Nvidia's GeForce Now offers consumers the ability to stream games they already own as well as free-to-play games to mobile devices, underpowered PCs, and the company's own Nvidia Shield TV streaming device. This approach has faced significant pushback from game publishers, many of which often strike platform-exclusive deals with mobile, PC and console app stores. Some major publishers, including Activision Blizzard, have removed their titles as a result, which could help explain why the service has seen a somewhat slow start. Earlier this year, Nvidia said that the service was used by "hundreds of thousands of members." For comparison, Sony's PlayStation Now service hit 2.2 million paying subscribers in May.

However, for Nvidia, Google and Microsoft, cloud gaming isn't just about paying consumers. The companies are also looking to strengthen key parts of their existing businesses. In the case of Nvidia, that business is selling chips. "Cloud gaming helps to democratize ray tracing and also drive developers to optimize for low-latency as well as decouple the gaming experience from the PC," said Moor Insights & Strategy analyst Anshel Sag. In other words: Nvidia's end game is about enabling cloud gaming as an industry, not necessarily running a cloud gaming service. "It's about moving more GPUs by doing all that," he said.
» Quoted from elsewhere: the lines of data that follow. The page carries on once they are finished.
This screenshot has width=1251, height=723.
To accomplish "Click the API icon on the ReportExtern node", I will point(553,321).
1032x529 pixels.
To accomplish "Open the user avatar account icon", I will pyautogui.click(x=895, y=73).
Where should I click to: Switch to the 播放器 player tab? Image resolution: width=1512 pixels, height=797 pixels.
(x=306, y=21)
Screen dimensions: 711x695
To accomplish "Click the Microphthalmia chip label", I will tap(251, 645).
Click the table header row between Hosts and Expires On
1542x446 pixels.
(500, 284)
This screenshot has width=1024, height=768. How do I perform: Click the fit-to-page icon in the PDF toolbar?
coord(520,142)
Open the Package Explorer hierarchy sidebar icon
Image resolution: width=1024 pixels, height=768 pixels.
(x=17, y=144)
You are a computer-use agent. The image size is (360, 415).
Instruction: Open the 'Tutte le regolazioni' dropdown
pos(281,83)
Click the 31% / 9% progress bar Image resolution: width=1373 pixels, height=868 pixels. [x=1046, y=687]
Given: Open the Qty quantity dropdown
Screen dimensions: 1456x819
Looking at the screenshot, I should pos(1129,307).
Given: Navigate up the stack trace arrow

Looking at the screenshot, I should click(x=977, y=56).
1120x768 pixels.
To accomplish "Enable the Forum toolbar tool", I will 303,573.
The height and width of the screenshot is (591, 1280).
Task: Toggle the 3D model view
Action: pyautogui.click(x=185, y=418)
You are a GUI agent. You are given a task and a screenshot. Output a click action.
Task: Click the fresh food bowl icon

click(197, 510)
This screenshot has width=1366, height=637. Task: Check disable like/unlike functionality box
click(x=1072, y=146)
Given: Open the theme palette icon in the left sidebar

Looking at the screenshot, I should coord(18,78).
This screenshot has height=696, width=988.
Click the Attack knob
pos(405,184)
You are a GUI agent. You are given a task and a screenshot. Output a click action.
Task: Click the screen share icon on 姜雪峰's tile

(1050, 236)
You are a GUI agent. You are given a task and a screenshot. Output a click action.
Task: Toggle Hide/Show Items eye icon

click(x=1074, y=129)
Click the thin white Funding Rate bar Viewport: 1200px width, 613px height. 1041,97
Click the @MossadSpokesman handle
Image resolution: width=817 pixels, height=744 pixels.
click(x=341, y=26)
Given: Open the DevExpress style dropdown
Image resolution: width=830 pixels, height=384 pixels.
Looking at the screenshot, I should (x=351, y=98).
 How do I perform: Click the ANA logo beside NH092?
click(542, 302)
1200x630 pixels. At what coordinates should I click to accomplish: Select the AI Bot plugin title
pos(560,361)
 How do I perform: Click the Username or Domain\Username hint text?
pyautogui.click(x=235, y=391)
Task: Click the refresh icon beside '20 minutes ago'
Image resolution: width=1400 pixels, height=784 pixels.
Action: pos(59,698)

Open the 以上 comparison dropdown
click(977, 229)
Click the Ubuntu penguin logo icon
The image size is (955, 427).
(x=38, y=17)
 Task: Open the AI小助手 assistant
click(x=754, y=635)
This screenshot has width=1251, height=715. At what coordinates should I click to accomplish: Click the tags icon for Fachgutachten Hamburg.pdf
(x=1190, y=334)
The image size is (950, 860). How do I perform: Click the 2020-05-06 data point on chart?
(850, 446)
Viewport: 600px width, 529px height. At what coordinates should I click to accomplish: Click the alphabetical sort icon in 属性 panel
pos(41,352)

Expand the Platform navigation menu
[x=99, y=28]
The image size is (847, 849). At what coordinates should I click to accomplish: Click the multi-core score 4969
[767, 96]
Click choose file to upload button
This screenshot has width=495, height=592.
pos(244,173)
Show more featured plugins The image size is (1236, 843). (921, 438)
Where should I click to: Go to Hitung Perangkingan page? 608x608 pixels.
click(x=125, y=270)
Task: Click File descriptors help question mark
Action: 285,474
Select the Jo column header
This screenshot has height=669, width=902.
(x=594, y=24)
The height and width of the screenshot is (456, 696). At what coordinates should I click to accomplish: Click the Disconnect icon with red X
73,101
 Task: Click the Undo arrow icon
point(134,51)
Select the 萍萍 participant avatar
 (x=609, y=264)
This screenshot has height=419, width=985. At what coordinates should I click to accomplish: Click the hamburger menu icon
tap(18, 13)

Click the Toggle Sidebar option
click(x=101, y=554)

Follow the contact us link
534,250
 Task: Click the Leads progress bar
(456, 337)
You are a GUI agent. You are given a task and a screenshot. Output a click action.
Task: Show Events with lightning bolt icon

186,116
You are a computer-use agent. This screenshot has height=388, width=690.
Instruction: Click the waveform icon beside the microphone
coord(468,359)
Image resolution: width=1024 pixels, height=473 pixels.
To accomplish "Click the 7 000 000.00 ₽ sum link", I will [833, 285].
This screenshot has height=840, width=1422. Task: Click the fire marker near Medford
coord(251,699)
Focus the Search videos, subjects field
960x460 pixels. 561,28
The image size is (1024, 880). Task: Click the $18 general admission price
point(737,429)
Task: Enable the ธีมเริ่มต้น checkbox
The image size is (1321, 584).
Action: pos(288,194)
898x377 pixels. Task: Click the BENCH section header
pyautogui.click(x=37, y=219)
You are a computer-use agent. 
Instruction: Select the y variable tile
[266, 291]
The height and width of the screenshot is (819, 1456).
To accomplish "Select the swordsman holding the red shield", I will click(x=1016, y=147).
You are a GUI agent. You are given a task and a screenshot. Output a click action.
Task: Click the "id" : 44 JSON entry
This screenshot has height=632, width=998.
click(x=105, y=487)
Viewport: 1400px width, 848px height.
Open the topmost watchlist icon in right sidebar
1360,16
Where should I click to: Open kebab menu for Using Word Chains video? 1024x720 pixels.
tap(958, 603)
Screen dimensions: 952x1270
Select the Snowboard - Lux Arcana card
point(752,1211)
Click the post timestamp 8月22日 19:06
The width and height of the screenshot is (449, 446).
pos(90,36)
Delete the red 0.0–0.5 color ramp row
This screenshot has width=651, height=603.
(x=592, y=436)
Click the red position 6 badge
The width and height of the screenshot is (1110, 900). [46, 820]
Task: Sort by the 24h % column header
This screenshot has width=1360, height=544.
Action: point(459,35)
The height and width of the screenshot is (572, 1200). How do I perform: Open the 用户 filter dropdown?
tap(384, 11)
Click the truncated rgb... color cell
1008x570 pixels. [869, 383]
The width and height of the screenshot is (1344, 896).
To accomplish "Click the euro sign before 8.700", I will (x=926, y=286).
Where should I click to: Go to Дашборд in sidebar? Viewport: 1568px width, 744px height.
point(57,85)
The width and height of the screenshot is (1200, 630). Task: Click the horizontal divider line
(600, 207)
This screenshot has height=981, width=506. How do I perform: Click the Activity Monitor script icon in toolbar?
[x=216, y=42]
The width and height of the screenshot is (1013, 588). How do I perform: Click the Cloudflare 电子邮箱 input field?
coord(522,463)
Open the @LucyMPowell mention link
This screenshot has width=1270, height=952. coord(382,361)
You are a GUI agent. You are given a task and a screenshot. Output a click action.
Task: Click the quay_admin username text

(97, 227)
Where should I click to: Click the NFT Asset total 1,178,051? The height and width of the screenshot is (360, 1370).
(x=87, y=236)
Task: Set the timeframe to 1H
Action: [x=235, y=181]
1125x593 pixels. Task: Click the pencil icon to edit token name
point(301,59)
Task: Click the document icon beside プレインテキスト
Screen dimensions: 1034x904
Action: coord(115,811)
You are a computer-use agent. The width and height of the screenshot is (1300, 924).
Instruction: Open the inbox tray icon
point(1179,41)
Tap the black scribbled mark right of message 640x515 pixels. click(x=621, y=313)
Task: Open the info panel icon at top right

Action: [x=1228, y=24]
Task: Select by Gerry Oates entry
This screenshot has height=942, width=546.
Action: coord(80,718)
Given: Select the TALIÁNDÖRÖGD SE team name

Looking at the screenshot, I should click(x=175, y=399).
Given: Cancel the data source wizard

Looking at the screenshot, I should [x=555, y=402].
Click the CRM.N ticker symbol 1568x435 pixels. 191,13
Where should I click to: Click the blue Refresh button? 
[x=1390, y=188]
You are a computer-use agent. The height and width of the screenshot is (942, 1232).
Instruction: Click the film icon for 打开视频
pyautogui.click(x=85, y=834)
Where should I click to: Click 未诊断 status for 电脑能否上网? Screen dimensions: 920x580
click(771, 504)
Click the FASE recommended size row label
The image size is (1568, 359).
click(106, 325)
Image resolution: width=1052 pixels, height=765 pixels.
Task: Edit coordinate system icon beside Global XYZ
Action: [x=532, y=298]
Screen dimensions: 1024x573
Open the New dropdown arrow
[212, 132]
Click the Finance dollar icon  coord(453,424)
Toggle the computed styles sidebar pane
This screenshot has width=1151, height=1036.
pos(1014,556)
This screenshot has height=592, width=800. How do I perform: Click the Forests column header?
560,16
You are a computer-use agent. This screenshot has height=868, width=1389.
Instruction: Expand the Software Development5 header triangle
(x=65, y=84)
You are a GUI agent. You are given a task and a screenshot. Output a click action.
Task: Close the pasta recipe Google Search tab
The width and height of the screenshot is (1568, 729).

Google and Microsoft, on the other hand, have been busy competing with each other in the cloud computing space, and cloud gaming is just another application to run on their cloud infrastructure. "It's 100% about Azure vs. Google Cloud Platform," Sag said. Stadia could be a powerful case study as Google is looking to sell cloud streaming technology to the video game industry — in much the same way that Amazon built a cloud computing infrastructure to support its own store and then started selling that technology to other businesses.

Likewise, xCloud may help Microsoft sell additional Game Pass subscriptions, but the resulting revenue is chump change compared to lucrative cloud computing contracts the company could gain from selling xCloud's technology to publishers who may want to control their own streaming library of games instead of giving a cut to a third-party streaming platform. In the last quarter alone, Microsoft's commercial cloud business generated over $13 billion, a jump of 39% over the same period the year before. "Everything Microsoft does as a company is framed around one question," Sag said: "Does it drive Azure usage?"

The same is likely true for Amazon's efforts, which are now pegged for a 2021 launch. However, cloud gaming services do need to have access to popular titles to attract enough interest from consumers. That puts Microsoft, which operates more than a dozen game studios in-house, at a key advantage over the competition. Case in point: Amazon's first in-house game, Crucible, bombed so badly that the company pulled the public release just a few days after its launch.